The Rohlfs argue that driving a semi-truck is "work which will involve a risk of physical harm unless it is skillfully and carefully done," and that Forward did not comply with the industry standard of care in selecting Expediters, a new company with no track record of safety and demonstrated incompetence. Forward argues that it exercised reasonable care in selecting Expediters, that Expediters is a "competent and careful contractor" as defined in the Restatement because it is certified by the FMSCA, and that driving a semi-truck does not fall into the circumstances in § 411 in which vicarious liability applies. Neither party has addressed the proximate cause element of the negligent selection claim. As such, I will assume that material disputed facts exist as causation.

1. Application of § 411

Forward argues that "[t]he duty of an experienced shipper or broker to investigate the competence of the carrier it hires applies only where the shipment is unusually dangerous." Doc. No. 91-2 at 8. (citing Alaubali v. Rite Aid Corp. , 320 Fed. Appx. 765, 767 (9th Cir. 2009) ; L.B. Foster Co. v. Hurnblad , 418 F.2d 727, 731-32 (9th Cir. 1969) ).10 Forward contends that the load carried by Expediters on December 24, 2016, was not unusually dangerous and, therefore, no special duty applied. However, as the Rohlfs point out, this is not how § 411 has been applied in Iowa. In Jones , the Iowa Court of Appeals evaluated whether the motor carrier was negligently hired without regard to the content or type of the shipment. See 797 N.W.2d at 616-17.11 Further, the Restatement specifies that:

The amount of care which should be exercised in selecting an independent contractor is that which a reasonable man would exercise under the circumstances, and therefore varies as the circumstances vary.
Certain factors are important: (1) the danger to which others will be exposed if the contractor's work is not properly done; (2) the character of the work to be done - whether the work lies within the competence of the average man or is work which can be properly done only by persons possessing special skill and training; and (3) the existence of a relation *767between the parties which imposes upon the one a peculiar duty of protecting the other.

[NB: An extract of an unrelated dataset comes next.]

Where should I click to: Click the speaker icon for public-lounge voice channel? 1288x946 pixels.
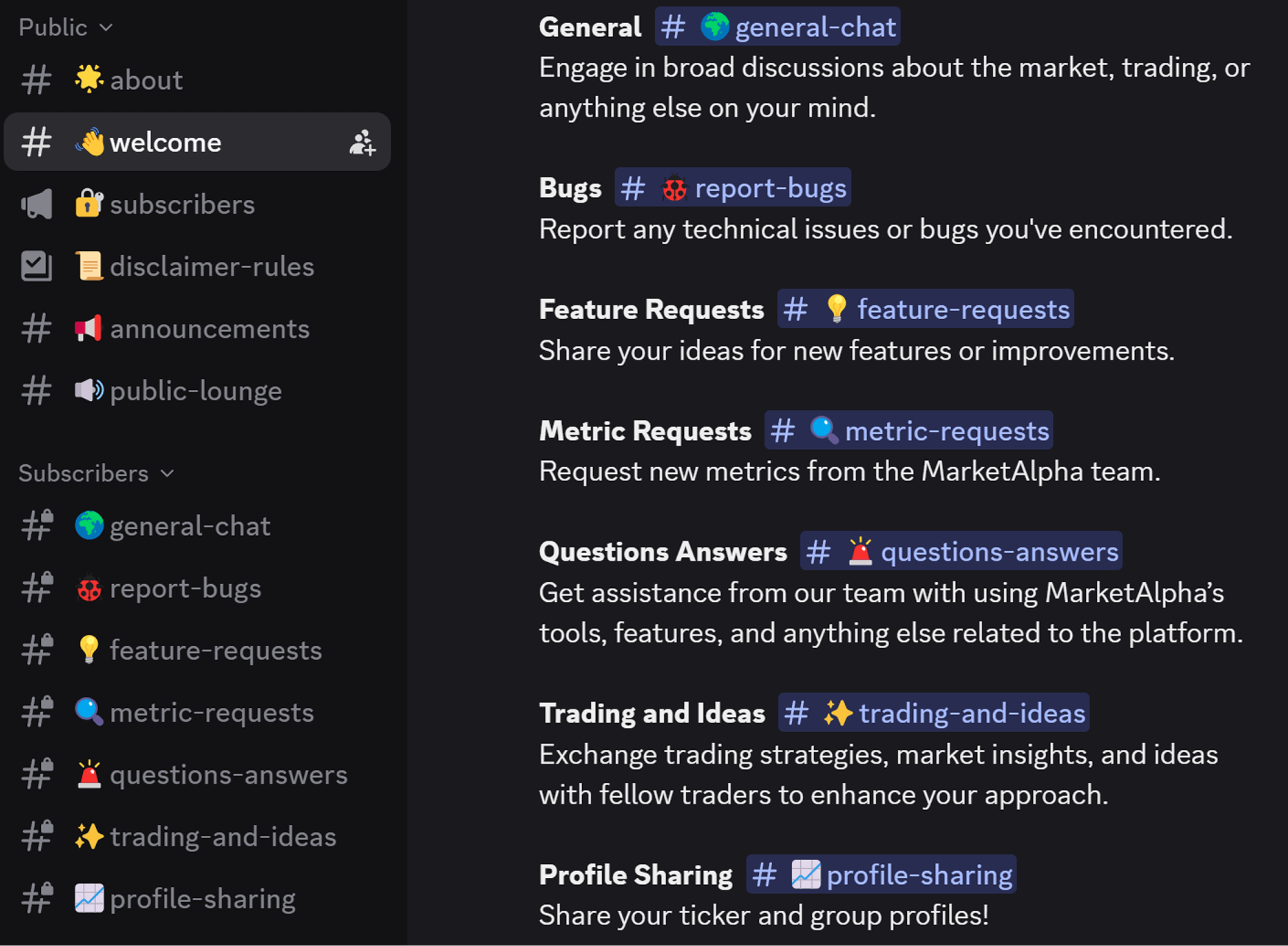(x=88, y=390)
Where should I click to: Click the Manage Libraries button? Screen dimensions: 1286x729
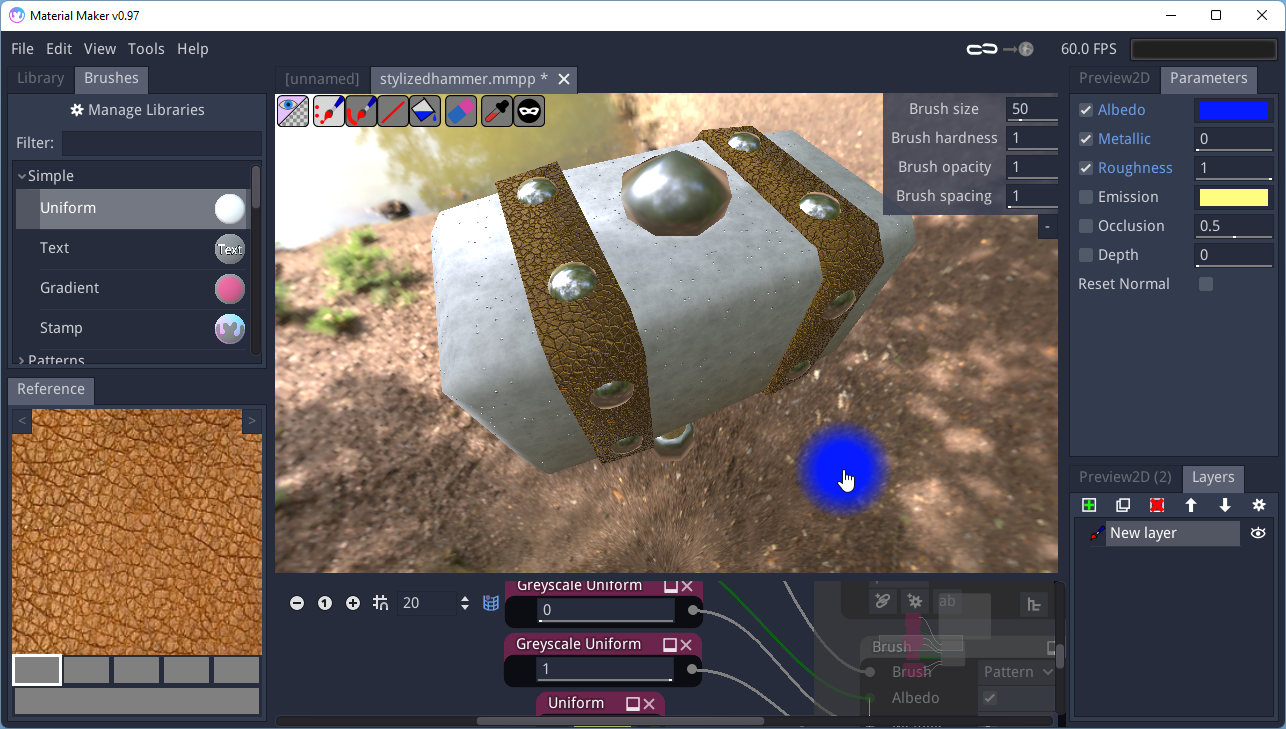click(x=137, y=110)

Restatement (Second) of Torts § 411 cmt. c. While the Iowa Supreme Court has not had occasion to address this issue, I predict that it would decline to limit the application of § 411 to those instances in which a shipment is unusually dangerous. I will therefore consider whether Forward has established a lack of material disputed facts on the remaining elements of negligent selection.

2. Expediters' Competence

Forward argues that Expediters was a competent and careful contractor, such that it cannot be held liable under a negligent selection theory. Riley , 2017 WL 2501138 at *2 ("[A]n employer is not liable for the negligence of its independent contractor, notwithstanding any lack of care it took in selecting the contractor, if the contractor hired was in fact competent."). Forward contends that at the time it was hired, Expediters was operating lawfully as a registered and licensed interstate motor carrier, indicating that it had the ability and available equipment to do the work without creating an unreasonable risk of injury to others. See 49 U.S.C. § 31144(a)(1) ("The Secretary shall determine whether an owner or operator is fit to operate safely commercial motor vehicles..."); 49 C.F.R. § 365.109 (governing review of application for motor carrier certificate). Expediters had insurance coverage as required by law and did not have a "conditional" or "unsatisfactory" safety rating. Finally, the BCA included several "warranties" that required Expediters to carry out its work in accordance with the law.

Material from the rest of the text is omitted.